Aldington Lodge: next to Broadway Close
Argyle Parade, Leamington Road: now Ashmore’s and Cotswold Building Supplies
Austin House, Church Street: the house was built in the early 1700s. It was once the home of Lord and Lady Lifford.
Bankside: Built in 1860, the home of the Hensley family and of Mr Jolly’s waggon and haulage business.
Bannits: Church Street: was the Baker’s Arms until 1912. Owned by Mr & Mrs Rees Price (with gardens designed by Alfred Parsons), Mr & Mrs Peter Lidner and the Juckes family.
Barn House: Originally built for Mr Jones, a baker in 1657. The house and barn were later converted by Mr G.B. Game (Mrs Folkes worked for the Game family). Other residents: Major Tristram (Fred Pendrey was his chauffeur) and Mrs Maudsley whose son, Squadron Leader Henry E. Maudslay, DFC (1921-1943) was killed during a Dambuster raid in 1943.
Bell Yard: c1700 once a coaching inn.
Belleview: Meadow Cottage, the end of Morris Road.
The Bindery: From 1907, bookbinder Miss Katharine Adams. Also Nason and Milne and used to hold Sunday School meetings.
Broad Close: Once the home of Isaac Averill, Bill Scott and the Keil family.
Broadway Mill: in 1528, the mill was rented by William Hannow.
Brown’s Bakery, 14 The Green: Bakery, tobacconist and confectioner’s.
Cambria House: Colonel Henry Sidney, DSO, Dr & Mrs Houghton and Major & Mrs Fanshawe (Master of the North Cotswold Hunt).
China Square: The two cottages to the left of the entrance to Springfield Lane. Before the Second World War the cottages were occupied by Nurse Bricknell and the Sollis family. It is believed that the cottages became known as China Square as a former resident was an amateur potter and a kiln is present among the brickwork.

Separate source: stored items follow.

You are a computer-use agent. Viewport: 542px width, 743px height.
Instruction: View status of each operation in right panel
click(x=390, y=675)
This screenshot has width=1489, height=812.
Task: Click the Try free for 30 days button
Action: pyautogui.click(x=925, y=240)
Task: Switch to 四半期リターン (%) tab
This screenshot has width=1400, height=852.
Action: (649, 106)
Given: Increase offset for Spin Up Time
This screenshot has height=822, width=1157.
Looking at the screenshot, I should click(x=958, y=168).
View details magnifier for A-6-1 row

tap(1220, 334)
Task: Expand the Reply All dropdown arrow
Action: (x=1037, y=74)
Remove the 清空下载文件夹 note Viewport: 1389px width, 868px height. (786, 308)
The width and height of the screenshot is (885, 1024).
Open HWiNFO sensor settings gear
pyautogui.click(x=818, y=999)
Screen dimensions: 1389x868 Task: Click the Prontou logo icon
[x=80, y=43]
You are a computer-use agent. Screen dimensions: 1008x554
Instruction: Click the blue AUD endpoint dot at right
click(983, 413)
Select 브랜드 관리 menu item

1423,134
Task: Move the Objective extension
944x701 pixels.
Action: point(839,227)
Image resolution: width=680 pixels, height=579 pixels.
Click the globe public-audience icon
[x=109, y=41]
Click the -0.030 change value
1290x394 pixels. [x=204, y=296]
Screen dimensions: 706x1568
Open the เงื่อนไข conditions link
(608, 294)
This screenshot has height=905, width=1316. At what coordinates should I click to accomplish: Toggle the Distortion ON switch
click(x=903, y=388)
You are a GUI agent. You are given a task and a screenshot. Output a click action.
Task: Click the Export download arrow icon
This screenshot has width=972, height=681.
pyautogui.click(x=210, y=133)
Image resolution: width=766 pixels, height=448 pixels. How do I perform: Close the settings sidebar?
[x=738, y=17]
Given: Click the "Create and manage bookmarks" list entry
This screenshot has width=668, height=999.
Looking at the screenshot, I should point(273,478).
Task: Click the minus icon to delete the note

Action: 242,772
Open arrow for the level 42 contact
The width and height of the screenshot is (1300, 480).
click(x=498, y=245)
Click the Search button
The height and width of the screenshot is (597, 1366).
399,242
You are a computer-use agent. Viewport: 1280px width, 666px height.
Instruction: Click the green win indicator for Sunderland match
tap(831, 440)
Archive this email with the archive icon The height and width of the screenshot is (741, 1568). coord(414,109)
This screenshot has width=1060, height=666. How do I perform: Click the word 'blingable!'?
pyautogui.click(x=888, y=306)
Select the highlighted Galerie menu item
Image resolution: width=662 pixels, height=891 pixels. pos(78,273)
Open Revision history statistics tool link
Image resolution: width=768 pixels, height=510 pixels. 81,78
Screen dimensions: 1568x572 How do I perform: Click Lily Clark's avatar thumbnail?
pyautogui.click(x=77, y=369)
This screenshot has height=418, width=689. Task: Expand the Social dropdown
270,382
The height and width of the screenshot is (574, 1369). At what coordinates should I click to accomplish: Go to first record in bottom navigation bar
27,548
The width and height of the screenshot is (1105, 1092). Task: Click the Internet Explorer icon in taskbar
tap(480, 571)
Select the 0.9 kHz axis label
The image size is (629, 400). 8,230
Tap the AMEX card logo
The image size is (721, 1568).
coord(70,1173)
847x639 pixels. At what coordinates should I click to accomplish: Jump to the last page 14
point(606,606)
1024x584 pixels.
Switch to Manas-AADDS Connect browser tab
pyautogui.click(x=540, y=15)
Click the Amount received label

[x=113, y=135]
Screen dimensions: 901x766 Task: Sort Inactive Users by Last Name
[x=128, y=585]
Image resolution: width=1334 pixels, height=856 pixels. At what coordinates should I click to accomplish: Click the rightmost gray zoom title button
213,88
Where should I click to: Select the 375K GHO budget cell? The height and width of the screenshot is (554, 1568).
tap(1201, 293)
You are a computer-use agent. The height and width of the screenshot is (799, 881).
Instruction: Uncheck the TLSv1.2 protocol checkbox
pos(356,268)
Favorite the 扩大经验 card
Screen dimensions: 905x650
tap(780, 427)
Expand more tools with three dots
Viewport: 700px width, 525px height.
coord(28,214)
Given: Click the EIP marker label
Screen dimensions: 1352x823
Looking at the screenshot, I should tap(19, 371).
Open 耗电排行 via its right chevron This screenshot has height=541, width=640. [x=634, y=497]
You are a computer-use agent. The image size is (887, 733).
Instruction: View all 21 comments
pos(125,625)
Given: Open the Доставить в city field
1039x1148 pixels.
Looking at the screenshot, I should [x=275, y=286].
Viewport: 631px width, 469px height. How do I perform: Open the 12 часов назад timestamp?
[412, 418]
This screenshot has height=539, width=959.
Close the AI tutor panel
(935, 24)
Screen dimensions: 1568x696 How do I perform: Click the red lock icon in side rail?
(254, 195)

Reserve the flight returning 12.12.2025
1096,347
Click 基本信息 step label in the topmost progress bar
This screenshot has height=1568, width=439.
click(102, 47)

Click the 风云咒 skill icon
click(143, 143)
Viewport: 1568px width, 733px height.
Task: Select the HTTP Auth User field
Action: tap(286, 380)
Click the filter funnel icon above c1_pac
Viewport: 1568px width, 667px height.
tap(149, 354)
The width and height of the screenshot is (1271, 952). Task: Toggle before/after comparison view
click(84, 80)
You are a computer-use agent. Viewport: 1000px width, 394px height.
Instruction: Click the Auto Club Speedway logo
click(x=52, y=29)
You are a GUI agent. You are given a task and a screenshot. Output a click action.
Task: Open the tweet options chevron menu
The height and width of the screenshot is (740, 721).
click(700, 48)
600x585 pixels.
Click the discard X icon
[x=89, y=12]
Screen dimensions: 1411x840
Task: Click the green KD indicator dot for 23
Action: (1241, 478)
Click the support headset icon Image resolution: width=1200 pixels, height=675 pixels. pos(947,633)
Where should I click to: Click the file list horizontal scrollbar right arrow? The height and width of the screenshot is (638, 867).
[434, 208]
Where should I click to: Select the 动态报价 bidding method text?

Coach & Horses: A farm until 1837 when it was converted in to a pub.
Copgrove, West End: a farmhouse was built in the 16th century and later converted into two cottages. The cottages were dismantled and a single dwelling, turned through 90 degrees was rebuilt (from 1906 to 1910) by architects, Charles Bateman and George Henry Hunt, for Mr G. Sewell. Mr & Mrs Pierce Duncombe later lived at Copgrove.
The Court, Snowshill Road: consists of a 16th century gatehouse for a mansion or court that once existed to the east.
Court Farm: Originally two farms. Purchased by Mr & Mrs de Navarro in 1893.
Cowley House: owned by Mr & Mrs R.B. Harbidge, Bill Clifton and the Kemp family.
Dickens House/Sands Farm: home of the Dickins family until the mid 1770s.
Farnham House (Farnham Villa)
Fencote (see Roseville): Miss Massie lived at the house and ran it as a guesthouse. The house burnt down in January 1935 (Miss Massie escaped unhurt, saved by Mr H. Ellis). Also used as Steward’s Yard.
The Fish Garage: owned by the Jones family in the 1960s when it sold Esso petrol and secondhand cars and vans.
Fleabank or Shakespeare’s Cottages: many of the families who lived in the cottages were involved in glovemaking.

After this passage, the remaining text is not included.